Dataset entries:
╔══
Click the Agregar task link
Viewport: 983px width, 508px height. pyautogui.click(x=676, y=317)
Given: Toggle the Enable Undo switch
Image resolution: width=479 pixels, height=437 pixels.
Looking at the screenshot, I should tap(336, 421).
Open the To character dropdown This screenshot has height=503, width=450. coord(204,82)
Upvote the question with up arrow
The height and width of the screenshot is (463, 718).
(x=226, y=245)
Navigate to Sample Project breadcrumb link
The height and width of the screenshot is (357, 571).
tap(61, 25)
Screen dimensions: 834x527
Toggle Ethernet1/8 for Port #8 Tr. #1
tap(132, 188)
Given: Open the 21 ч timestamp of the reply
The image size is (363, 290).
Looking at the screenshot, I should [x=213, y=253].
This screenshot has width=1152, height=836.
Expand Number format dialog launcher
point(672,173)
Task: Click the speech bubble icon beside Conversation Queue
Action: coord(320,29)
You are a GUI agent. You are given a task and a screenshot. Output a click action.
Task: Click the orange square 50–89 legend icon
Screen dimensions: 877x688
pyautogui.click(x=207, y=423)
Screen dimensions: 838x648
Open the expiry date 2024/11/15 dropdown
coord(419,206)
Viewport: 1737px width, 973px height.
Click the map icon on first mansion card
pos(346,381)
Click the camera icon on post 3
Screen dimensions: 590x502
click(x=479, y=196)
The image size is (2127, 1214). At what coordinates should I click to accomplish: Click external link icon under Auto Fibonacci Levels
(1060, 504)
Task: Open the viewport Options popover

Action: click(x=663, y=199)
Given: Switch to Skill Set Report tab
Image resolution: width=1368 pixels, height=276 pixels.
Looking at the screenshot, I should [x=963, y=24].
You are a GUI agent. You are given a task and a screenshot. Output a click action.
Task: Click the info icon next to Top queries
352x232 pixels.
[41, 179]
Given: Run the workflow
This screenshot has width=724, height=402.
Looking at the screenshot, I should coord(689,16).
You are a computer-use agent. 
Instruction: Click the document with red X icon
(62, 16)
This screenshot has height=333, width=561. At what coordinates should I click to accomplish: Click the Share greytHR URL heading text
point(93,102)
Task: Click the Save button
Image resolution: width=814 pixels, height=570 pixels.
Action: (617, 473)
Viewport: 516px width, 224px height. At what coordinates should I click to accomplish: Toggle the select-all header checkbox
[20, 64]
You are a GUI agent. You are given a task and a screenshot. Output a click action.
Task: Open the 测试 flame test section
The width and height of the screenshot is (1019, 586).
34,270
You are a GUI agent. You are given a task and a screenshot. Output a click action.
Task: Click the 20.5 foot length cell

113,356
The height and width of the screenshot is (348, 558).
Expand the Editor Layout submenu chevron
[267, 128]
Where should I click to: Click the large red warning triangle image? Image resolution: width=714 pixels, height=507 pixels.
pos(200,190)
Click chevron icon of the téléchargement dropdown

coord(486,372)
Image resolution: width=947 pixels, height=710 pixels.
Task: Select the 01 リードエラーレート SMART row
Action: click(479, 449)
╚══
● AIM OF THE EXERCISE
Please copy, exactly and with nothing else, the lines above beginning at the line that has "Task: Click the orange" and ending with the line that has "Task: Click the info icon next to Top queries".

● EXERCISE OUTPUT
Task: Click the orange square 50–89 legend icon
Screen dimensions: 877x688
pyautogui.click(x=207, y=423)
Screen dimensions: 838x648
Open the expiry date 2024/11/15 dropdown
coord(419,206)
Viewport: 1737px width, 973px height.
Click the map icon on first mansion card
pos(346,381)
Click the camera icon on post 3
Screen dimensions: 590x502
click(x=479, y=196)
The image size is (2127, 1214). At what coordinates should I click to accomplish: Click external link icon under Auto Fibonacci Levels
(1060, 504)
Task: Open the viewport Options popover

Action: click(x=663, y=199)
Given: Switch to Skill Set Report tab
Image resolution: width=1368 pixels, height=276 pixels.
Looking at the screenshot, I should [x=963, y=24].
You are a GUI agent. You are given a task and a screenshot. Output a click action.
Task: Click the info icon next to Top queries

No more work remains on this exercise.